Sollten die Preise von hier aus fallen, dürfte dies nicht auf einen einzigen Faktor zurückzuführen sein. Vielmehr dürfte es sich um eine Kombination aus schnellerem Wachstum des Begleitgases, komfortablen Speicherkapazitäten, mildem Wetter, einer geringeren industriellen Nachfrage und einem saubereren globalen LNG-Ausbaupfad handeln, als der Markt derzeit befürchtet. Daher sollte die pessimistische Prognose explizit dargelegt werden, anstatt sie als fehlende optimistische These zu betrachten.

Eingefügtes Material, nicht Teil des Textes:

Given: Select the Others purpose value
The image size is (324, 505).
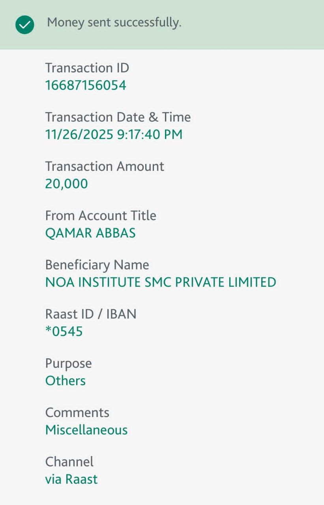Looking at the screenshot, I should [x=66, y=381].
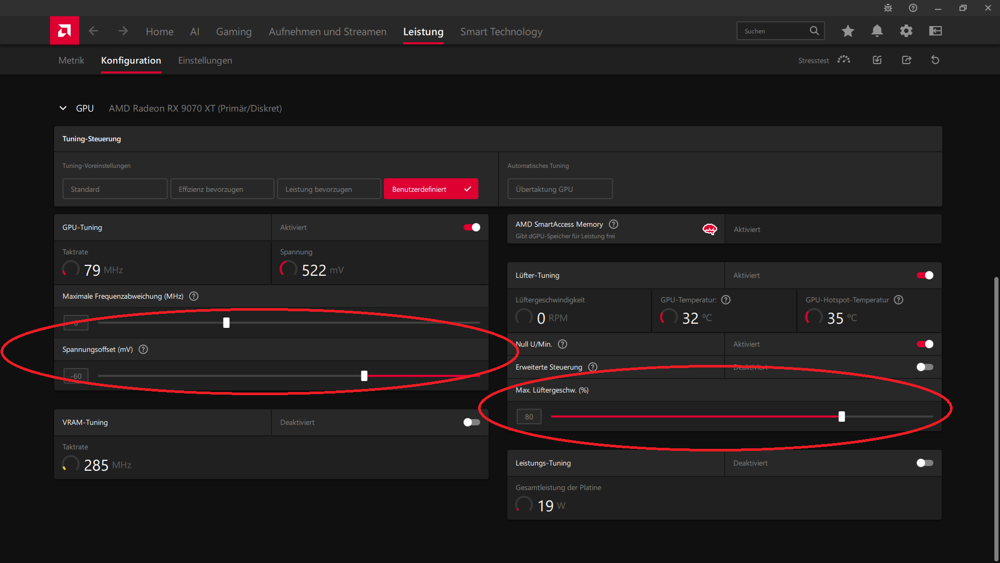Collapse the GPU section chevron

point(63,108)
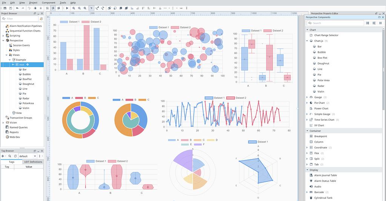Click the refresh icon in Tag Browser
The height and width of the screenshot is (201, 386).
(x=15, y=156)
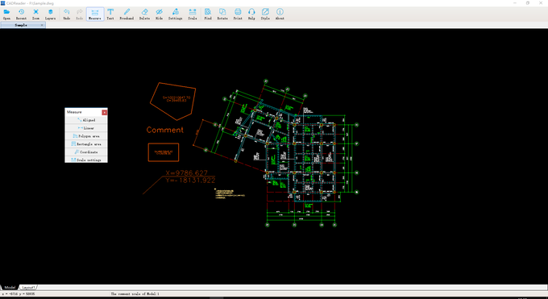Switch to the Layout1 tab
The width and height of the screenshot is (548, 299).
pos(28,288)
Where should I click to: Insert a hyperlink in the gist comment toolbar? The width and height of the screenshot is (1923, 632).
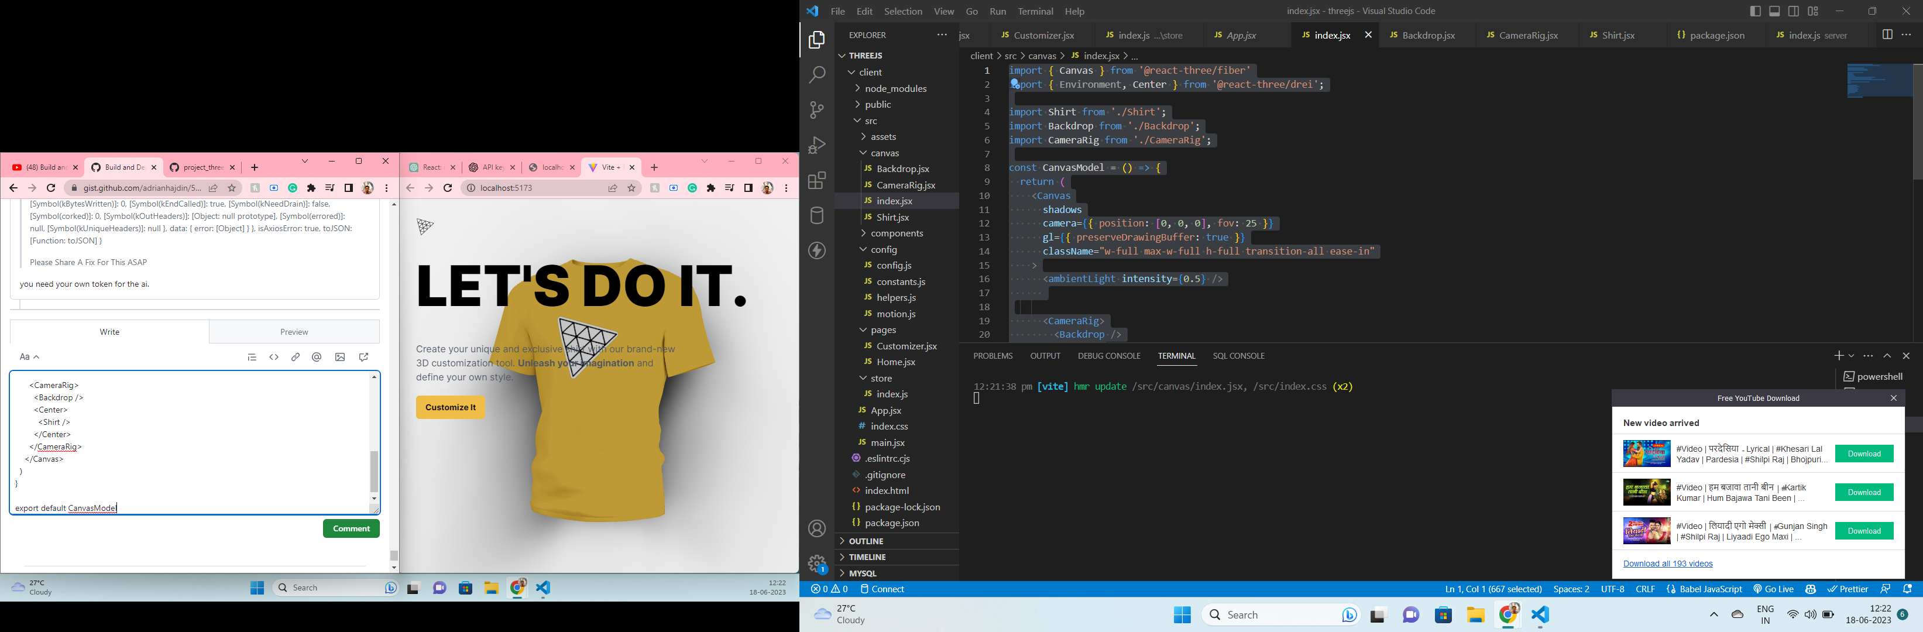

| Kategorie | Evidenzbasierte Lektüre | Implikation |
|---|---|---|
| Aktuelle Konfiguration | Ein Gaspreis um die 3 Dollar ist im historischen Vergleich nicht besorgniserregend. | Es gibt Raum für Risiken, ohne dass ein extremes Ereignis erforderlich ist. |
| Primärer bärischer Treiber | Das Wachstum der Begleitgasförderung hat die Prognose der EIA für 2027 bereits deutlich nach unten korrigiert. | Die Angebotselastizität stellt nach wie vor das größte Abwärtsrisiko für den Markt dar. |
| Sekundärer bärischer Treiber | Bis Ende März 2026 hatten sich die Lagerbestände wieder über den saisonalen Durchschnitt erholt. | Komfortable Lagerbestände reduzieren den Bedarf an dauerhaften Risikoprämien. |
| Wichtiger Vorbehalt | Die globalen LNG-Störungen können die inländische Schwäche jedoch noch ausgleichen. | Eine pessimistische These sollte bedingt und nicht absolut bleiben. |
02. Historischer Kontext
Abwärtstrends bei Erdgas treten in drei Formen auf: Korrektur, Bärenmarkt und einbruchartiger Ausverkauf.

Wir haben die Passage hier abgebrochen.